A leaked memorandum of understanding, from two years ago, reveals that the Solomon Islands Government planned to have national carrier Solomon Airlines undergo a refleeting program with the Aviation Industry Corporation of China (AVIC).  

The MOU – signed by Peter Shanel Agovaka, Solomon Islands minister of communication and aviation;  and Zhang Yong, Xian Aircraft chief customer officer – shows the South Pacific nation planned to acquire three Xian Aircraft MA600 aircraft and three Harbin Y12 aircraft for Solomon Airlines. Xian Aircraft and Harbin Aircraft are both part of China state-owned AVIC. 
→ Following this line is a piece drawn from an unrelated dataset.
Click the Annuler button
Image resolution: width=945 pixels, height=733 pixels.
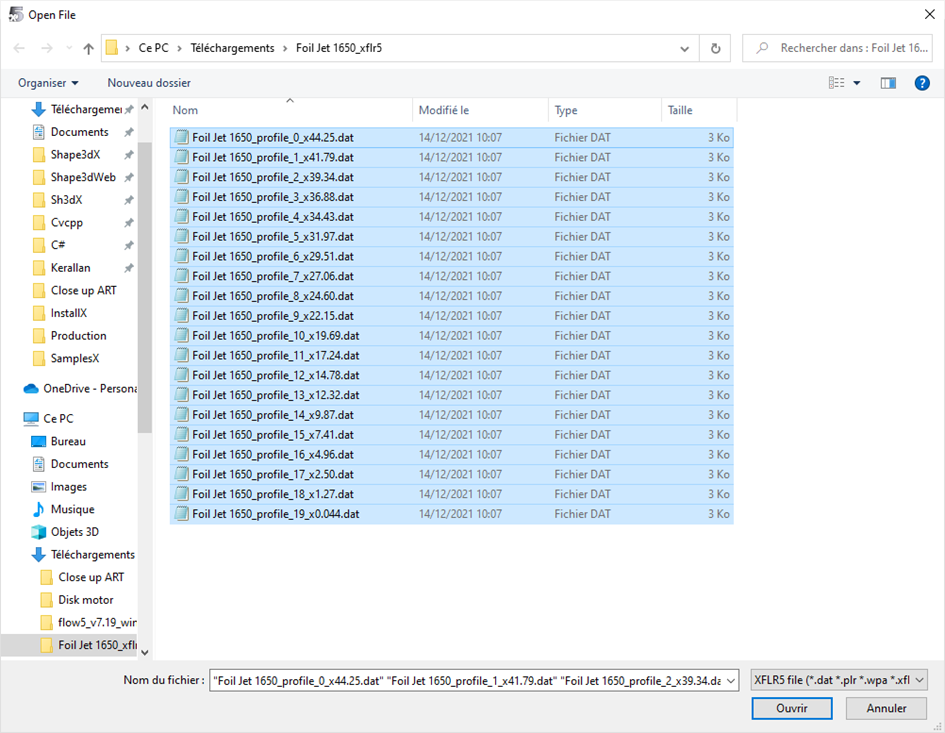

The MOU also says AVIC would help develop supporting infrastructure that includes upgrading 35 airfields in the Solomon Islands to accommodate MA600 aircraft. It says the upgrade would be carried out in two phases, 15 in phase-one and 20 in phase-two.
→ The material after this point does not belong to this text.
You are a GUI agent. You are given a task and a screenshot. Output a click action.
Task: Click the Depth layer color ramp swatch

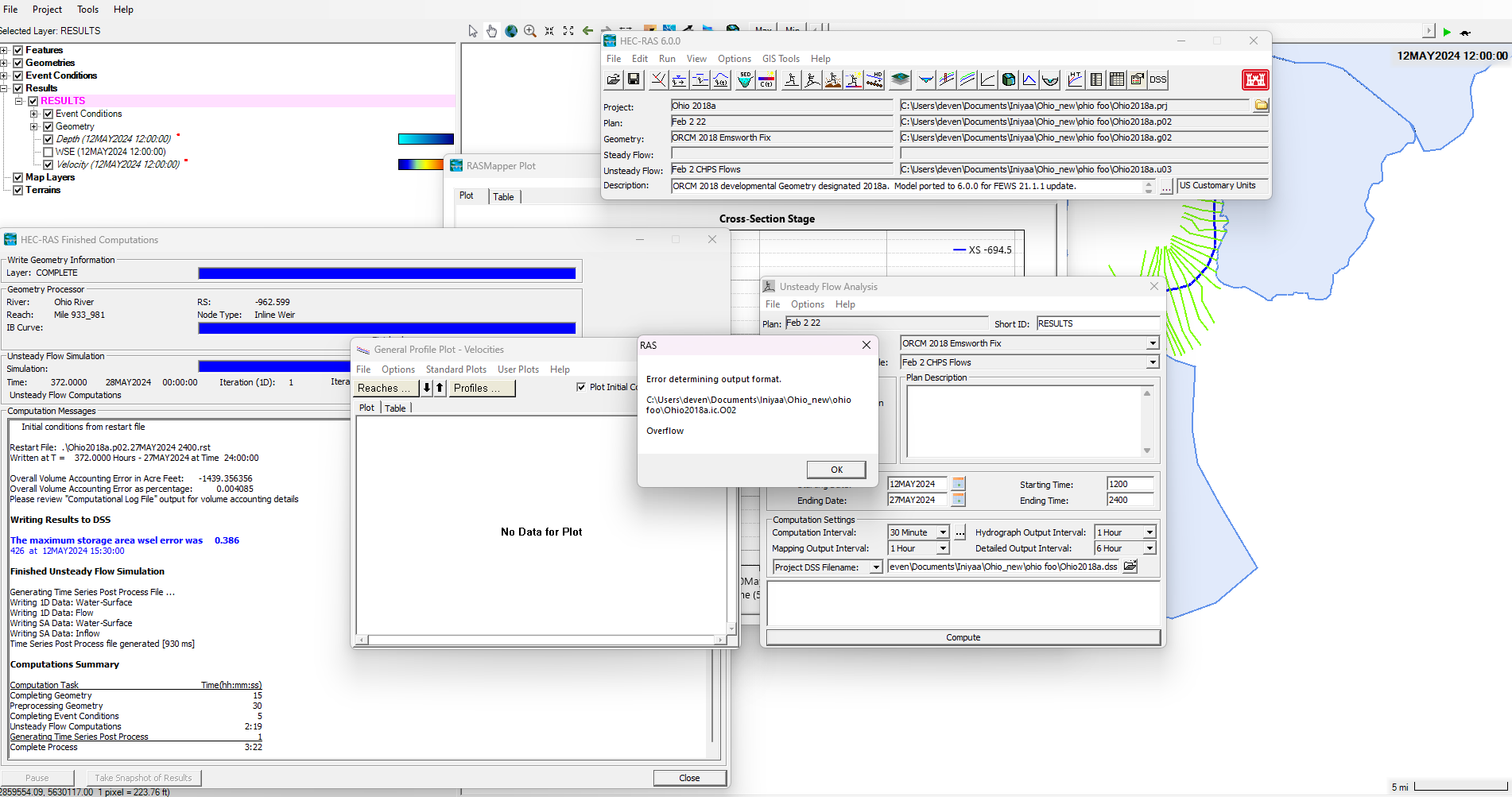click(x=426, y=139)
The Solomon Islands intended to become a transport hub for the Pacific region by strengthening its existing aerodrome infrastructure and upgrading its national fleet, details in the MOU reveal. Solomon Islands also wished to receive direct flights from China to the Solomon Islands capital Honiara, it adds.

The MOU was signed in November 2019 when Solomon Islands government delegation visited Xian Aircraft, toured the aircraft assembly line and customer training center. The delegation also discussed relevant after-sales support, such as engineering and technical support.

Solomon Airlines never received the Chinese aircraft and the airline’s CEO, Brett Gebers, has said publicly he was unaware of the MOU until it was disclosed last week by Australian media. 

The revelation has caused some consternation in the Australian media as it comes just weeks after China and the Solomon Islands signed a defense pact that some fear will lead to China developing a military presence in the Solomon Islands, Australia’s northern neighbor. 

AVIC is a state-owned aerospace company that makes both civil and military aircraft. The MA600 is a 60-seat civil turboprop aircraft and the Y-12 is a 19-seat civil turboprop aircraft.